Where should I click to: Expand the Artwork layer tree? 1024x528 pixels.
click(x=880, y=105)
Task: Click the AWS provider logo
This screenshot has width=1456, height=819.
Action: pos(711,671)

--

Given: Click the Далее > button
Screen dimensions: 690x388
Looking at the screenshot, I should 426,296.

**Aim of the task:**
Pull every line from the data above that contains the word "should".

**Solution to this problem:**
Where should I click to: Expand the Artwork layer tree? 1024x528 pixels.
Looking at the screenshot, I should 426,296.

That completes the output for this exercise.